Dresden. BÜNDNIS 90/DIE GRÜNEN Sachsen halten nichts von den Forderungen der sächsischen CDU, den Bau von Windrädern pauschal einzuschränken. GRÜNEN-Landesvorsitzender Volkmar Zschocke sieht Energiewende und ernsthafte Bürgerbeteiligung durch Schwarz-Gelb blockiert:

"Wir brauchen zuverlässige und funktionierende Rahmenbedingungen für den verträglichen Ausbau der Windenergie. Die aktuellen Vorschläge der Staatsregierung bewirken das Gegenteil."

Zschocke verweist darauf, dass bereits weniger als ein Prozent der Landesfläche ausreichend wäre, um einen Windstromanteil von 30 Prozent zu erreichen: "Unrealistische Abstandsregelungen und Höhenbegrenzungen gehen völlig an den zu lösenden Konflikten vorbei. Natürlich ist es notwendig, Bereiche festzulegen, in denen Windkraft tabu ist, die CDU wählt dazu aber den falschen Weg. Mindestens genauso wichtig ist es, ältere Anlagen durch leisere, leistungsfähigere Anlagen zu ersetzen."

"Die Staatsregierung sollte sich besser darum kümmern, dass die Anwohner und Gemeinden beteiligt werden und von neuen Anlagen profitieren können. Kompromisse und Akzeptanz werden durch frühzeitige Information und Mitwirkung erreicht, nicht durch technokratische Regelungswut", so der GRÜNEN-Vorsitzende.

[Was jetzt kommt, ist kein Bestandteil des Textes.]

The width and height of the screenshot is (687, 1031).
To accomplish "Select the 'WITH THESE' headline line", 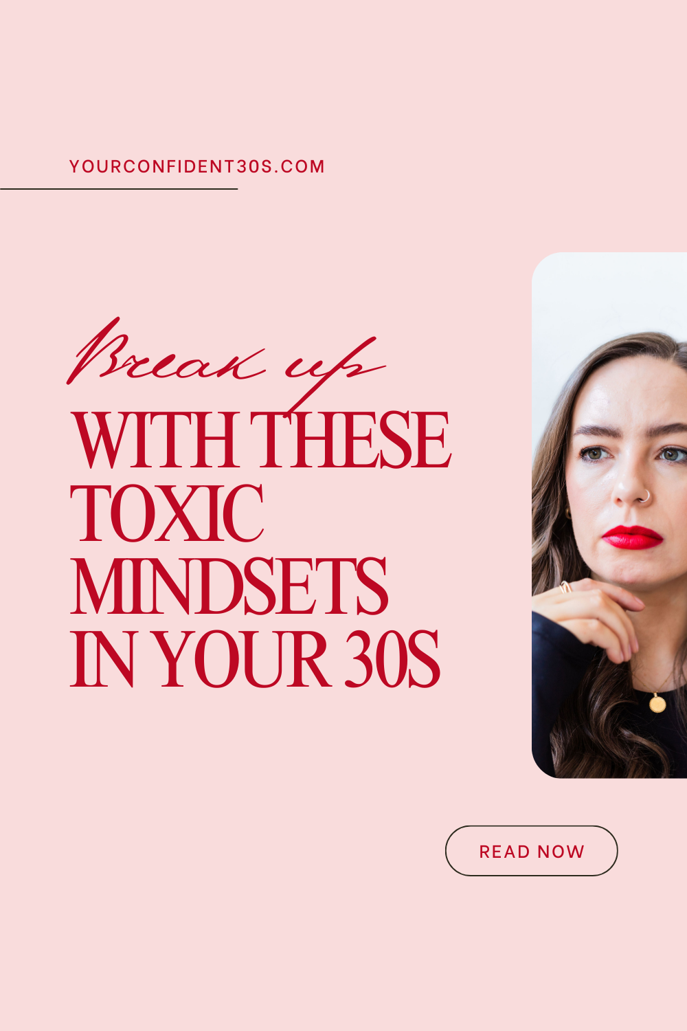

Zschocke bilanziert die schwarz-gelbe Energiepolitik in Sachsen: "Statt den Weg zu einem gesellschaftlichen Konsens für den Ausbau der erneuerbaren Energien zu ebnen, betreibt der Ministerpräsident Verhinderungsbürokratie. So wird das nichts, mit der Energiewende, Herr Tillich!"